Craters young and old in Mars' Sirenum Fossae region
The Red Planet's Sirenum Fossae region extends for more than 1,550 miles (2,500 kilometers) to the southwest of the Tharsis volcanic region, which contains Olympus Mons, the highest volcano in our solar system.
February 3, 2010
Provided by ESA, Noordwijk, Netherlands
February 3, 2010
Part of the Sirenum Fossae region in the Southern Highlands of Mars.
Photo by ESA/DLR/FU Berlin (G. Neukum)
The Mars Express High Resolution Stereo Camera has imaged craters both young and old in this view of the Southern Highlands of Mars.
Part of the Sirenum Fossae region in the Southern Highlands, the area in this image is centered at about 28° South, 185° East. The image captures an area to the north of the Magelhaens Crater. It extends about 143 miles by 79 miles (230 kilometers by 127 kilometers) and covers about 11,370 square miles (29,450 square kilometers), roughly the size of Belgium. The image resolution is approximately 95 feet (29 meters) per pixel.
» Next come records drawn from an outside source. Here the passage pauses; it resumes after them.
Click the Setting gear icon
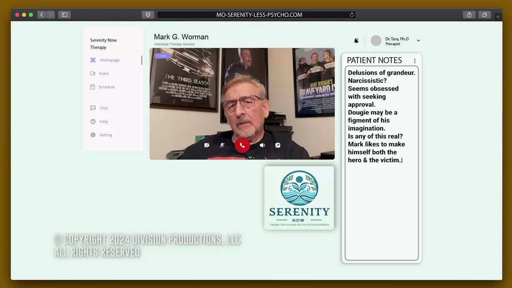Screen dimensions: 512x288 pos(93,135)
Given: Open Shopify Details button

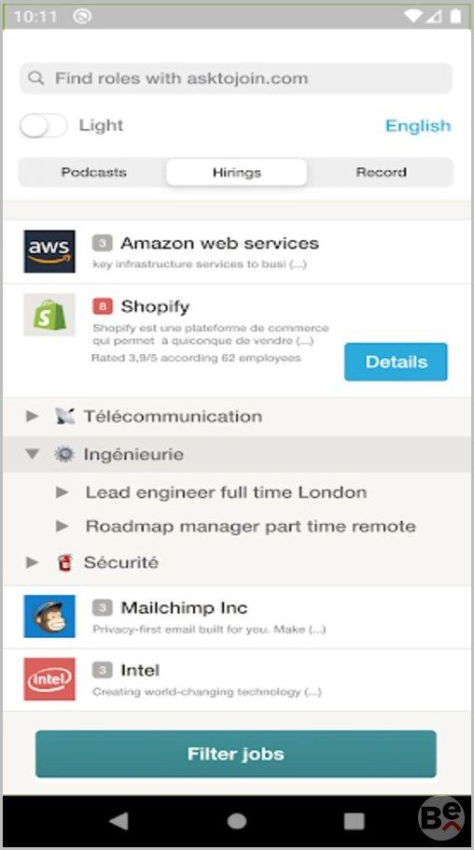Looking at the screenshot, I should point(396,361).
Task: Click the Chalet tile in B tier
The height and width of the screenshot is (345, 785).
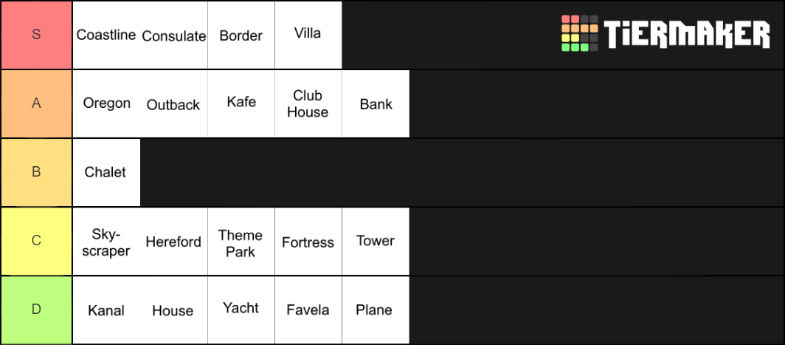Action: pyautogui.click(x=106, y=173)

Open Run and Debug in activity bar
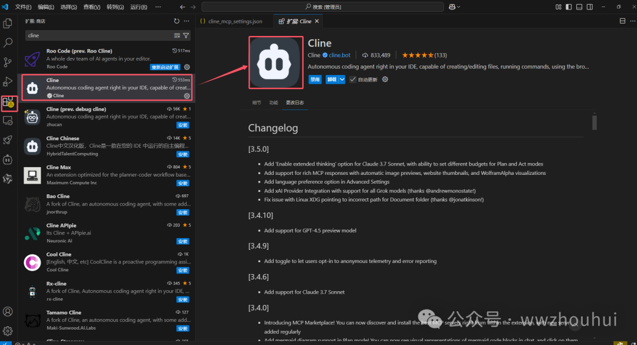pos(8,82)
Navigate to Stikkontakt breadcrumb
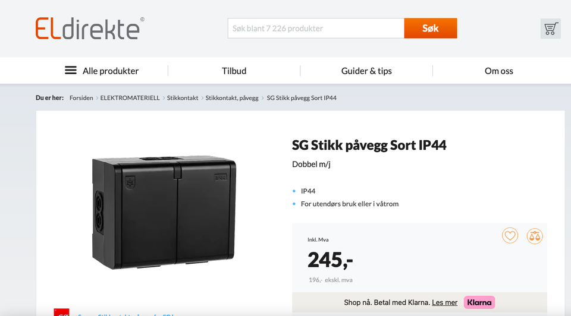Screen dimensions: 571x316 (x=183, y=98)
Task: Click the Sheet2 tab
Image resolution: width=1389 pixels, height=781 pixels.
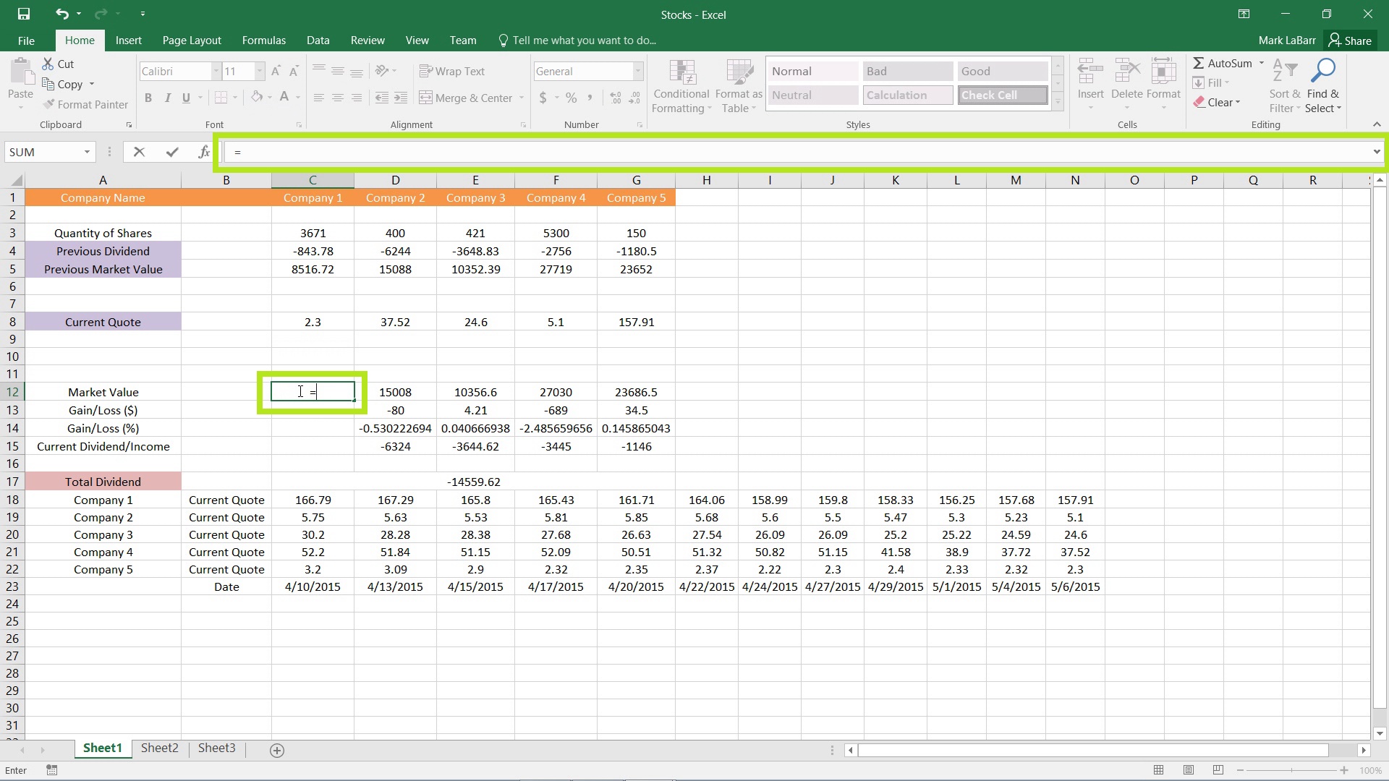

Sirenum Fossae extends for more than 1,550 miles (2,500 kilometers) to the southwest of the Tharsis volcanic region, which contains Olympus Mons, the highest volcano in our solar system. Sirenum Fossae is a system of grabens, formed by stresses placed on the crust during the uprising of the Tharsis region. A graben is visible as two sets of parallel lines running from top to bottom to the left of center.
The Southern Highlands are older than the Northern Lowlands, based on the larger number of impact craters seen to cover the region. Craters of 30 miles (50 kilometers) in diameter are common in this area, and they have usually suffered from erosion, indicating they were formed during ancient times.
There is an impact crater with a diameter of about 17 miles (28 kilometers) to the left of the image. In contrast to other craters in its vicinity, it has experienced less erosion — its crater rim and central peak are still preserved. There are three other craters nearby: to the west is a large crater with a diameter of 35 miles (56 kilometers), to the northeast one that stretches 21 miles (34 kilometers) across, and a smaller crater of only 6 miles (9 kilometers) in diameter to the south.
On the basis of their appearances, the craters can be placed in age order. The largest two are the oldest because they have been partially destroyed by the mid-sized crater. The smallest is the youngest because it has impacted into the rim of the mid-sized crater.
In the central part of the image, a plateau is recognizable and shows evidence of further erosion. In particular, there is a broad valley system on the western slope.